La nomination de Youssef Chahed à la tête du gouvernement est un acte politique majeur et plein de sens. Car il rompt avec le passé et envoie un message positif à la jeunesse.
Par Salah El-Gharbi
Béji Caid Essebsi continue à défrayer la chronique en surprenant ses fans et en prenant de court ses adversaires. Au, le lendemain des élections de l’Assemblée nationale constituante (ANC), alors que ses adversaires le croyaient politiquement fini, le voilà qui renaît de ses cendres en créant Nidaa Tounes, en juin 2012, et hante les nuits de la Troïka, l’ancienne coalition gouvernementale conduite par le parti islamiste Ennahdha, avant de reprendre les rênes du pouvoir, en décembre 2014.
Débloquer le pays
Malgré sa faiblesse à l’égard de son fils, Hafedh, chef autoproclamé de Nidaa Tounes, son boulet et sa casserole, l’homme a toujours su s’accommoder de la situation, manœuvrer habilement, même dans les moments les plus critiques, en imposant son propre tempo.

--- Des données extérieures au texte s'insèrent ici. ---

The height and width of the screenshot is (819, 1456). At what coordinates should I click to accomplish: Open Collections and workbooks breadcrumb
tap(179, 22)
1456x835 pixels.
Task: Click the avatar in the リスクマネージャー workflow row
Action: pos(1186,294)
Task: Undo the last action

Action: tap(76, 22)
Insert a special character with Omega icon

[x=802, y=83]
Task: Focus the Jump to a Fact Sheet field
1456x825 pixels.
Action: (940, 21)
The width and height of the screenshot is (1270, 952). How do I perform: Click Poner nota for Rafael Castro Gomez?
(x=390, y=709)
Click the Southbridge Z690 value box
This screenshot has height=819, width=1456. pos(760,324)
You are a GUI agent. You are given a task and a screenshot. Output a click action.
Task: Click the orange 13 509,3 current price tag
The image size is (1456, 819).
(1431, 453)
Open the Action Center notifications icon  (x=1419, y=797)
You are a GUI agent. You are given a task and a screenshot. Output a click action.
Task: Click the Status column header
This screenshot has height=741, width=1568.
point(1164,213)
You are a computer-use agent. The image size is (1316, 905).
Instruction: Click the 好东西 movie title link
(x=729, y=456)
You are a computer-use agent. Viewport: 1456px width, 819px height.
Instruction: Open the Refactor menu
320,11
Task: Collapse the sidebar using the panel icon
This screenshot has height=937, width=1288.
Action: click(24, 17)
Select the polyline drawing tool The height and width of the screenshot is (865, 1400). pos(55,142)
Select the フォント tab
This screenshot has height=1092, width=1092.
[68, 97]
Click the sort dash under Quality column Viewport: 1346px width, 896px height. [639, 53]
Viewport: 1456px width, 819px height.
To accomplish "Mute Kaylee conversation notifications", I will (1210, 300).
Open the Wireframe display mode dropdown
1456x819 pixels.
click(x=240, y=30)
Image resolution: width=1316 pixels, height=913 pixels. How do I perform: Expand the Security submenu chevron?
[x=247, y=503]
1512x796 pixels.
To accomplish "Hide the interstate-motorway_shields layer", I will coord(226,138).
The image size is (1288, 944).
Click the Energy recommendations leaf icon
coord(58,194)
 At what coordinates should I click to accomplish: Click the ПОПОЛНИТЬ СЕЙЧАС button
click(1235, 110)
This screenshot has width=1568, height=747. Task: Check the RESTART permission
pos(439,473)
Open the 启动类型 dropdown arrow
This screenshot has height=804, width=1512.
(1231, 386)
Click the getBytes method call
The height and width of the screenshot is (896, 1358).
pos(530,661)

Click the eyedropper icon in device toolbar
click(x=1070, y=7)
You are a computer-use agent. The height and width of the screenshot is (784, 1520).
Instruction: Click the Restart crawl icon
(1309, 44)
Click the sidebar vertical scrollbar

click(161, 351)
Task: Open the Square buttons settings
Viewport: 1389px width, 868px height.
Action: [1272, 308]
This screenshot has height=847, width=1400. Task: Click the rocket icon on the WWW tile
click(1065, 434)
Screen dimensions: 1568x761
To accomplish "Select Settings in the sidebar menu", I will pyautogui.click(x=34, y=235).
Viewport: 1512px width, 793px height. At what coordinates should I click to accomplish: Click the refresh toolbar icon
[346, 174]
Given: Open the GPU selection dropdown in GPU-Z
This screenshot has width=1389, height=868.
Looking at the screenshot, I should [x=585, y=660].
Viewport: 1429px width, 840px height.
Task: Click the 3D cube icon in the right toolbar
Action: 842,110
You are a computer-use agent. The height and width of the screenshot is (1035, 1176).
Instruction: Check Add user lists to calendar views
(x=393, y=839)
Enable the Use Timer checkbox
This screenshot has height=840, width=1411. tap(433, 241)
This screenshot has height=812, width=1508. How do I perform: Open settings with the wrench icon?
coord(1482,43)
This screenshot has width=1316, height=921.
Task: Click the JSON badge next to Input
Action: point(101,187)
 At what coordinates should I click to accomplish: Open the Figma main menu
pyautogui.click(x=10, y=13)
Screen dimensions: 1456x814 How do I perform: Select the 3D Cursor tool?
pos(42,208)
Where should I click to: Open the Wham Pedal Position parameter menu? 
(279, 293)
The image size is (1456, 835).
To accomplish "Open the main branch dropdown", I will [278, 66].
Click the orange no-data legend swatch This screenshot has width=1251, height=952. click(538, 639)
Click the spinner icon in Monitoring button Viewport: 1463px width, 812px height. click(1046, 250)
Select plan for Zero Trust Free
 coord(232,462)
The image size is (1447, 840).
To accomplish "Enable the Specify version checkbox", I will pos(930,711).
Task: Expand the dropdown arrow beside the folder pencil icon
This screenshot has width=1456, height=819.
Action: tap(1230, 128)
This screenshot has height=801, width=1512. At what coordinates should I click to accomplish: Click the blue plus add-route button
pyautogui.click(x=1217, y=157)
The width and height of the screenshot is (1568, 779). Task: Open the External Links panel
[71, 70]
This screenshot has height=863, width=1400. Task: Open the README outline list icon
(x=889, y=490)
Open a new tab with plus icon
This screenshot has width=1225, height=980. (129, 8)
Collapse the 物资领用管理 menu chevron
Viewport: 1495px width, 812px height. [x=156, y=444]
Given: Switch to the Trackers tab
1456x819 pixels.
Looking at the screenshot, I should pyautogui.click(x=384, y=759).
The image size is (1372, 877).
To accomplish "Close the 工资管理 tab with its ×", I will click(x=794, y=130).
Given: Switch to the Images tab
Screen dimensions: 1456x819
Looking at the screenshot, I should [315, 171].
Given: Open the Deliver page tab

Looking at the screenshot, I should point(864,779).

En janvier 2015, en choisissant, par défaut, Habib Essid à la tête du gouvernement, le président cherchait, surtout, à ne pas effaroucher les dirigeants d’Ennahdha, soudain devenus ses alliés. Il était conscient des limites de l’homme, mais il savait aussi qu’il lui était interdit de prendre des risques, d’autant plus que le paysage politique était instable et que Nidaa montrait déjà ses premières fissures.
En juin 2016, au moment où il avait senti que le climat se dégradait et que le pays était dans l’impasse, et à la surprise générale, il a sorti de son chapeau la proposition de formation d’un gouvernement d’union nationale, qui a été, quoi qu’on dise, un franc succès pour le président, en premier lieu, en espérant qu’elle permettra d’impulser une nouvelle dynamique politique et socio-économique dans un pays presque bloqué.
Quarante-huit heures après le refus de renouvellement de la confiance à Habib Essid par l’Assemblée des représentants du peuple (ARP), Béji Caid Essebsi a décidé de nommer Youssef Chahed, ministre sortant des Collectivités locales, un cadre de Nidaa, au poste de Premier ministre. Même si cette nomination n’a pas surpris les observateurs de la vie politique, elle a provoqué des réactions à la chaine, aussi bien, parmi les hommes politiques que sur les réseaux sociaux.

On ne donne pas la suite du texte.